Collected data entries
+++++
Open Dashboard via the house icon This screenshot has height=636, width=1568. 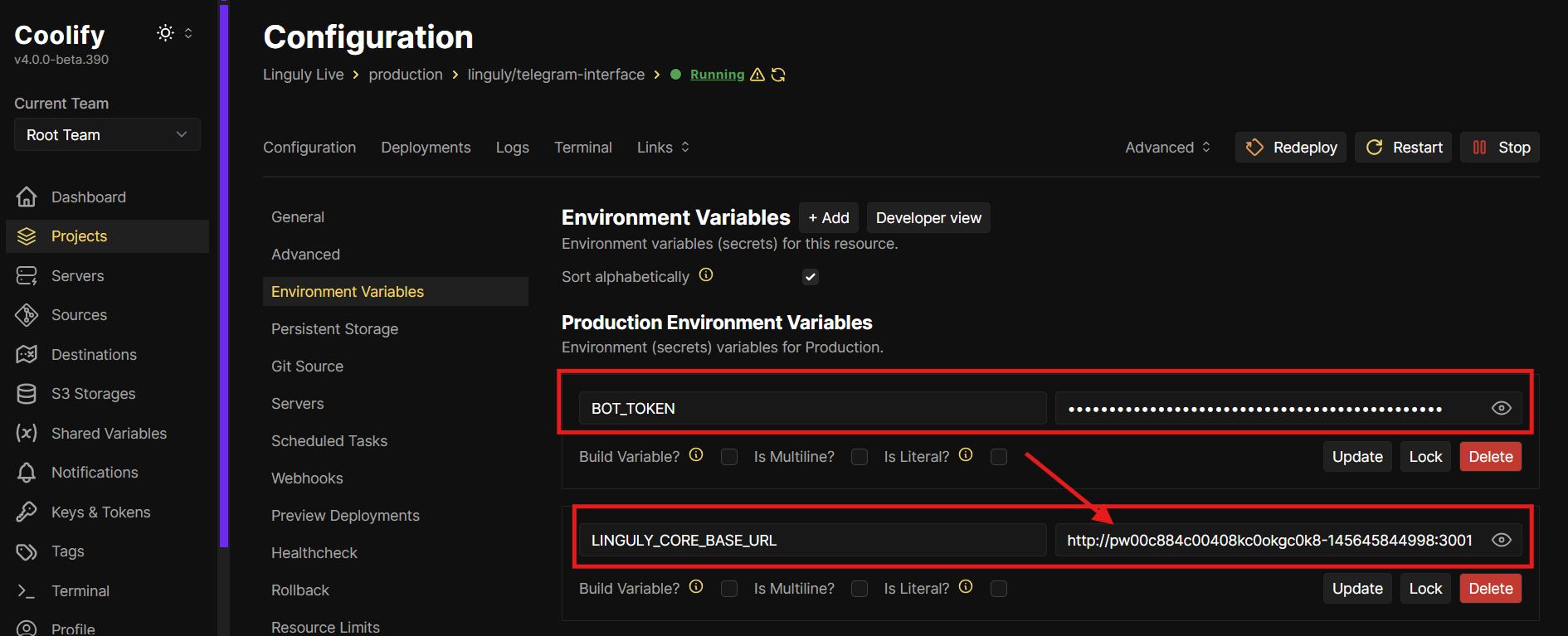pyautogui.click(x=27, y=197)
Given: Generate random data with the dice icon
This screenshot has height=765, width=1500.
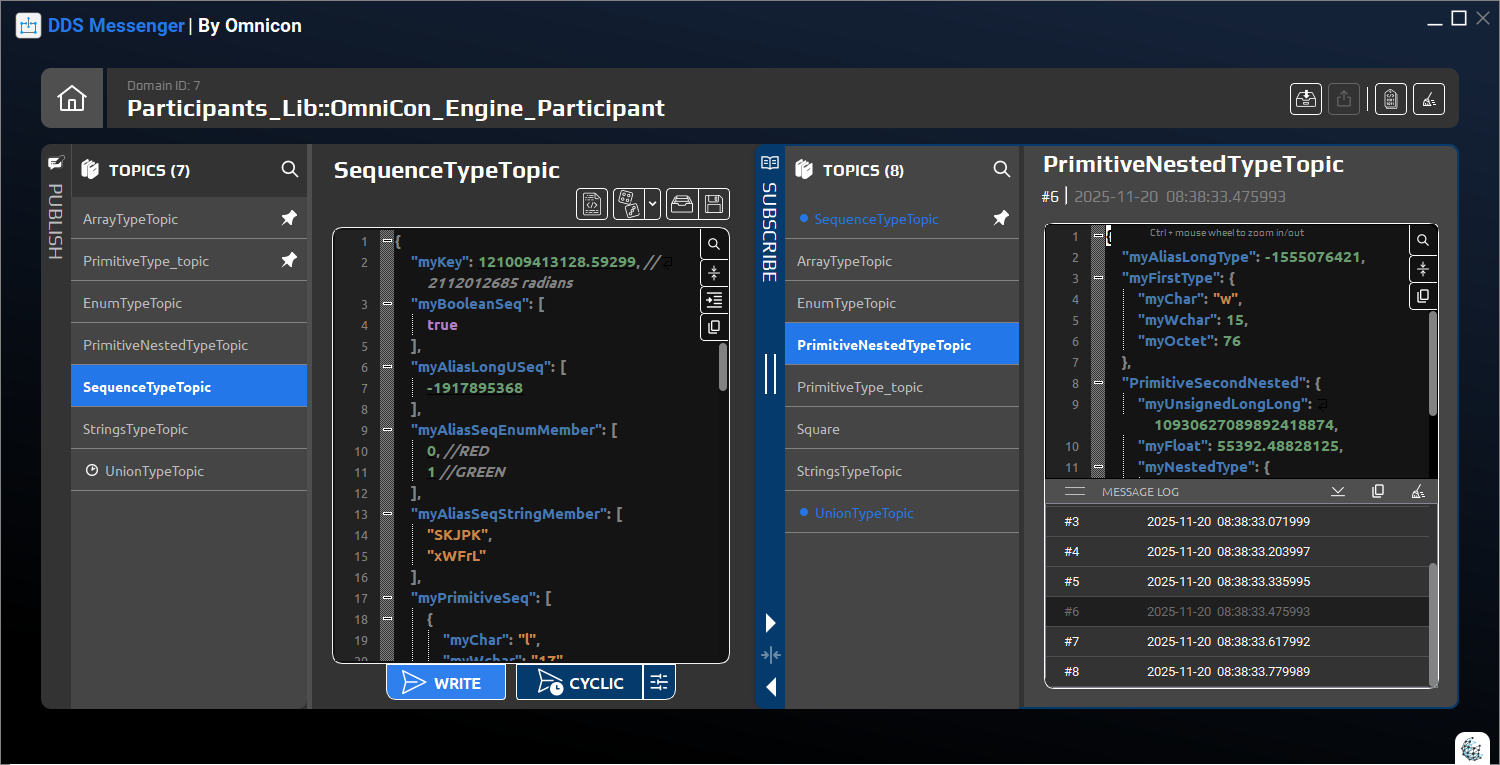Looking at the screenshot, I should pos(627,204).
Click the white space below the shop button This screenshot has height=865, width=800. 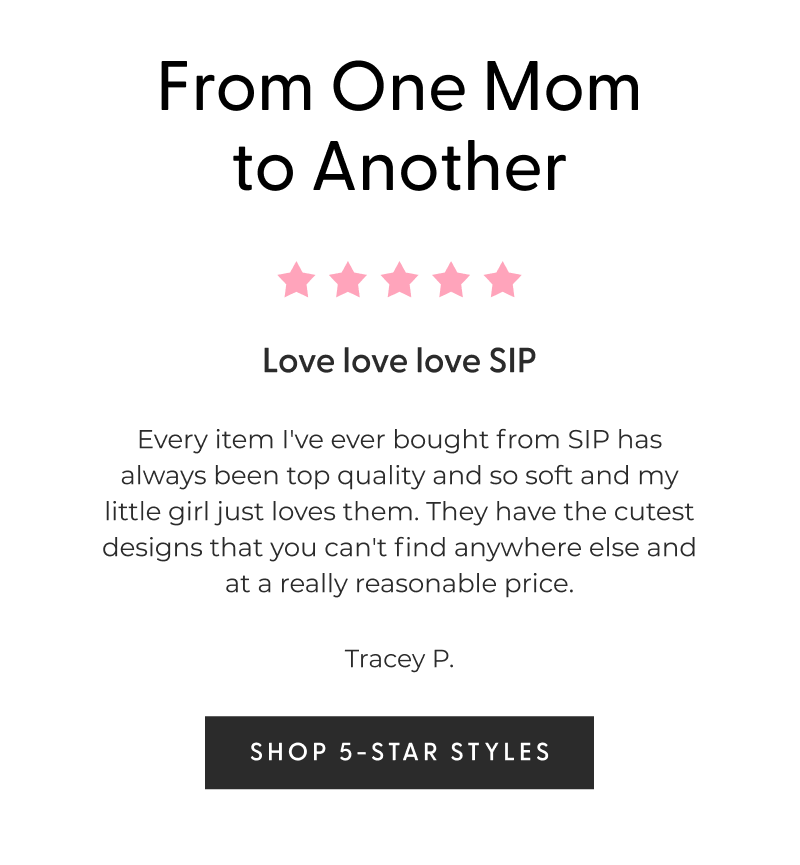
+++++
## Problem details
Your task is to print exactly the lines from the one containing "This screenshot has height=765, width=1500." through the final line of the records above, with no pictures and nothing more.

## Expected answer
This screenshot has height=765, width=1500.
Looking at the screenshot, I should pos(627,204).
Click the white space below the shop button This screenshot has height=865, width=800. 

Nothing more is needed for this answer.